Negative regulation of protein translation by mitogen-activated protein kinase-interacting kinases 1 and 2.

Eukaryotic initiation factor 4E (eIF4E) is a key component of the translational machinery and an important modulator of cell growth and proliferation. The activity of eIF4E is thought to be regulated by interaction with inhibitory binding proteins (4E-BPs) and phosphorylation by mitogen- activated protein (MAP) kinase- interacting kinase (MNK) on Ser209 in response to mitogens and cellular stress. Here we demonstrate that phosphorylation of eIF4E via MNK1 is mediated via the activation of either the Erk or p38 pathway. We further show that expression of active mutants of MNK1 and MNK2 in 293 cells diminishes cap-dependent translation relative to cap-independent translation in a transient reporter assay.
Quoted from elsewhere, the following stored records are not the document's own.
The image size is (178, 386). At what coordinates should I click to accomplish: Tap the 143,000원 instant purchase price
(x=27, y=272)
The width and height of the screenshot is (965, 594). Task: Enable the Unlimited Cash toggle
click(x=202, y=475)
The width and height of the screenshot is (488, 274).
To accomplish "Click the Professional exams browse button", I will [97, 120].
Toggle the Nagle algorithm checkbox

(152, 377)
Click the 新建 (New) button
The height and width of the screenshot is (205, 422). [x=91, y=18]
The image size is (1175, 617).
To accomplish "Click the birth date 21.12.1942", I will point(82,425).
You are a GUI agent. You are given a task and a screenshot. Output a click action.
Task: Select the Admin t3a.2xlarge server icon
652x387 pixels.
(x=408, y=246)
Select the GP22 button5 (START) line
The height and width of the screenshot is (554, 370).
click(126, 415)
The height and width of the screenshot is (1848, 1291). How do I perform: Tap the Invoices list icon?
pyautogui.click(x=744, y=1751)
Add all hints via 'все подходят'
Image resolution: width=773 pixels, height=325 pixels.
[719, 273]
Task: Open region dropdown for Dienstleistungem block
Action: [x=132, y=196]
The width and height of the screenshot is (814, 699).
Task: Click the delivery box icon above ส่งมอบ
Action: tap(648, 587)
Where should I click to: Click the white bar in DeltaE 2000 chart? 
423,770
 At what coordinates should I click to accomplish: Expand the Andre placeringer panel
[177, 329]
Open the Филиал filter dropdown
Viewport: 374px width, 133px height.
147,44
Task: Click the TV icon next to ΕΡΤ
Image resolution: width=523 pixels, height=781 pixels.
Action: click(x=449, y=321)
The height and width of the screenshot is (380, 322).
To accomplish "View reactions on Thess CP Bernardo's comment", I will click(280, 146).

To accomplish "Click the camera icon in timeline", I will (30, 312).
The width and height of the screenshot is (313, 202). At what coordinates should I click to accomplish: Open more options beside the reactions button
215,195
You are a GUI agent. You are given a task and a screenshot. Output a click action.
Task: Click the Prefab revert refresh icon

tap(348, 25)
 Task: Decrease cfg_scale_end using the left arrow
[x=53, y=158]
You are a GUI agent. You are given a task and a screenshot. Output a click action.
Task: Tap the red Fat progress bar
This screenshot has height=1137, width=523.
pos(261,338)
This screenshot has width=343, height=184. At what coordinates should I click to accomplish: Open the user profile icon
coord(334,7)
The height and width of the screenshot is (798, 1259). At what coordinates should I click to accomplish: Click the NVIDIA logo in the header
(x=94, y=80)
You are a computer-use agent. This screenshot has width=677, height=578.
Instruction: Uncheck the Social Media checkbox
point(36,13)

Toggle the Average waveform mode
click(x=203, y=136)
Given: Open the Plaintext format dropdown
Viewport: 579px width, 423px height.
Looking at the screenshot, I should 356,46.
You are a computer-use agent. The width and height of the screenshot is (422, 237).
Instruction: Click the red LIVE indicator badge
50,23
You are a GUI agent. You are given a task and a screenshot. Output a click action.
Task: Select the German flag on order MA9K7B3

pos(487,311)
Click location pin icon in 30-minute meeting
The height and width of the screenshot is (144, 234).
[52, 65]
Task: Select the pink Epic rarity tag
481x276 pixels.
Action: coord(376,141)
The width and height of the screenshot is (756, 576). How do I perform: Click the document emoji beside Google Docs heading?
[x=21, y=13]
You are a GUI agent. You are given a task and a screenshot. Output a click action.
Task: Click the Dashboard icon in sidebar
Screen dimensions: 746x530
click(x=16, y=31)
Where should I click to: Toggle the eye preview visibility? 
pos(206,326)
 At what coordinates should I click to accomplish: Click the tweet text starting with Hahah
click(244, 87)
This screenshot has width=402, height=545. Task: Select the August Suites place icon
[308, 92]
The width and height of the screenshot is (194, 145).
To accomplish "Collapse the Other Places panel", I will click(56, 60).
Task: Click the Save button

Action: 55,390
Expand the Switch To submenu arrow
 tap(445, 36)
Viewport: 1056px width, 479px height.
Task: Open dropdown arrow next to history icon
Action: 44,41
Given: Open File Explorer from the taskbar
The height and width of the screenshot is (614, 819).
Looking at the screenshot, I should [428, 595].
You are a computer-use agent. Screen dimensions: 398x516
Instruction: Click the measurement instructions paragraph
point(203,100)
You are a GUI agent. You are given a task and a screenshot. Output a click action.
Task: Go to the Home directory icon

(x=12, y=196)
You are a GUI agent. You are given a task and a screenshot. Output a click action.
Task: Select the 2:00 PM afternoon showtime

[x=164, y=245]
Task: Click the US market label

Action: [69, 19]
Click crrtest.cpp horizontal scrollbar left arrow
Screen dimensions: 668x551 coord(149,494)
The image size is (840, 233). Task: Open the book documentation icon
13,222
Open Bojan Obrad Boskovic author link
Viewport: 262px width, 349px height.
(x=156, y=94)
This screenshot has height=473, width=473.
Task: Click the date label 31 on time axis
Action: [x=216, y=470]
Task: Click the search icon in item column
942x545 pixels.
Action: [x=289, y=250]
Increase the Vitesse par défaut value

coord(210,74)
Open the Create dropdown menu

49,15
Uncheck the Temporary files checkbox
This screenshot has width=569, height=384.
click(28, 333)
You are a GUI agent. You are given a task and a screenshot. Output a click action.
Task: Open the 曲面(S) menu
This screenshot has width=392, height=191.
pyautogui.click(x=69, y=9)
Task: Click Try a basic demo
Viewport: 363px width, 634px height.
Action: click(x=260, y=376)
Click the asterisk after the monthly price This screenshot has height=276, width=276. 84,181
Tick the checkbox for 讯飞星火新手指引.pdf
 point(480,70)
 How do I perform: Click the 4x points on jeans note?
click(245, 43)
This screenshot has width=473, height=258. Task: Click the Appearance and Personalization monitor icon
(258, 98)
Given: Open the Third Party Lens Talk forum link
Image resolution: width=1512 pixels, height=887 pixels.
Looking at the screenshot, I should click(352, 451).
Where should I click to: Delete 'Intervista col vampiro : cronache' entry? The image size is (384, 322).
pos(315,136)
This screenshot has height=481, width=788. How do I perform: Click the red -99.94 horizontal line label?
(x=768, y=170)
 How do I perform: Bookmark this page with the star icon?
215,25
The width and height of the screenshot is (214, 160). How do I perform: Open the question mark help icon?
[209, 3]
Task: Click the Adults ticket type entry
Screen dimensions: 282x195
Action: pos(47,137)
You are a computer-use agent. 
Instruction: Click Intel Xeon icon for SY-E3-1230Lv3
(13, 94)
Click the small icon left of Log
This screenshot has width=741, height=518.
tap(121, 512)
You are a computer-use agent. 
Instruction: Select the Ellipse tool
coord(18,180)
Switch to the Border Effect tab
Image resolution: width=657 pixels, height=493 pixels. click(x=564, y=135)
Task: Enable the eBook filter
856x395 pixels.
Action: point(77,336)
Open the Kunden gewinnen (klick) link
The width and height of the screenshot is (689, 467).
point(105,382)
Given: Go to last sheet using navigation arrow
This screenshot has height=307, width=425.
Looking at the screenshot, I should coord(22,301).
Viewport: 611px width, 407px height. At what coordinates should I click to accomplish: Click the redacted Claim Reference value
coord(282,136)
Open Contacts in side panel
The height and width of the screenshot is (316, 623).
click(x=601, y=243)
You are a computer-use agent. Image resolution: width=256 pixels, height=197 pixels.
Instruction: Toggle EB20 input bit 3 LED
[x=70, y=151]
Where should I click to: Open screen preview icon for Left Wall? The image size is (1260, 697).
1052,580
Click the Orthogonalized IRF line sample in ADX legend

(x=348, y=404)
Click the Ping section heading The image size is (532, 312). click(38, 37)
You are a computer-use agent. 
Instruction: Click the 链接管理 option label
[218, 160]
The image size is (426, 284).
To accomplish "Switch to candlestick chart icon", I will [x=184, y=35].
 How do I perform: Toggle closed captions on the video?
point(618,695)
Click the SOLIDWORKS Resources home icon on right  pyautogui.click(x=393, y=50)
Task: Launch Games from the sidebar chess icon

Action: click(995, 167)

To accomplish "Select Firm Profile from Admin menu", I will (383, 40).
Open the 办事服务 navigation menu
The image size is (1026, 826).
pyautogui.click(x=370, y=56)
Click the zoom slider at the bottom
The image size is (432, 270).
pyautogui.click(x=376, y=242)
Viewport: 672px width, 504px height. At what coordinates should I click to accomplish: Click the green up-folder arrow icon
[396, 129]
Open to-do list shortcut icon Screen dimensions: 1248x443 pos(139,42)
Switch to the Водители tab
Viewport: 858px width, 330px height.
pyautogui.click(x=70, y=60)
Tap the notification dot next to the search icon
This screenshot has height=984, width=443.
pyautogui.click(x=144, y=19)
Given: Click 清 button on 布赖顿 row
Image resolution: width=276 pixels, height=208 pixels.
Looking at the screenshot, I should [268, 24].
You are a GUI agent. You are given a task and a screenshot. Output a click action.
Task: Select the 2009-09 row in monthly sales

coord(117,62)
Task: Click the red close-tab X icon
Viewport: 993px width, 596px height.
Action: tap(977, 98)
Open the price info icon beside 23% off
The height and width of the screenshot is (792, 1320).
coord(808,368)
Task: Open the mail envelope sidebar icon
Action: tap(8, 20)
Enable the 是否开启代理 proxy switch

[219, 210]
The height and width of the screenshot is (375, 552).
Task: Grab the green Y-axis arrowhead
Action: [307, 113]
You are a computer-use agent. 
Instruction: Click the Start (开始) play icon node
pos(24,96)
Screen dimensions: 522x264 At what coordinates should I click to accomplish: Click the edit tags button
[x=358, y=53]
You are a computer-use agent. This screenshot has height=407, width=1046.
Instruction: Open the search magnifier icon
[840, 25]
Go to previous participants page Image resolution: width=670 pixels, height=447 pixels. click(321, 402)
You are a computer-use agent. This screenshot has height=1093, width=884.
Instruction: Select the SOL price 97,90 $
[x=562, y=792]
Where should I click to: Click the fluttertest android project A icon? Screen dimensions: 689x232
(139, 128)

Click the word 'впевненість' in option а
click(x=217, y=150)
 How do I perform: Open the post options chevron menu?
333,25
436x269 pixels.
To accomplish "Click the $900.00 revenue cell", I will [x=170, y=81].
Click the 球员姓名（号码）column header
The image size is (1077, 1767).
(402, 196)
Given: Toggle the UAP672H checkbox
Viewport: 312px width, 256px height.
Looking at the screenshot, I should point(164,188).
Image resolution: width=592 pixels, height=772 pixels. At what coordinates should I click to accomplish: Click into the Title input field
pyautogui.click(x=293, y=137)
The same effect on cap-dependent translation was observed when MNK1 was activated by the Erk or p38 pathway. In line with these findings, addition of recombinant active MNK1 to rabbit reticulocyte lysate resulted in a reduced protein synthesis in vitro, and overexpression of MNK2 caused a decreased rate of protein synthesis in 293 cells. By using CGP 57380, a novel low-molecular-weight kinase inhibitor of MNK1, we demonstrate that eIF4E phosphorylation is not crucial to the formation of the initiation complex, mitogen-stimulated increase in cap-dependent translation, and cell proliferation. Our results imply that activation of MNK by MAP kinase pathways does not constitute a positive regulatory mechanism to cap-dependent translation. Instead, we propose that the kinase activity of MNKs, eventually through phosphorylation of eIF4E, may serve to limit cap-dependent translation under physiological conditions.[1]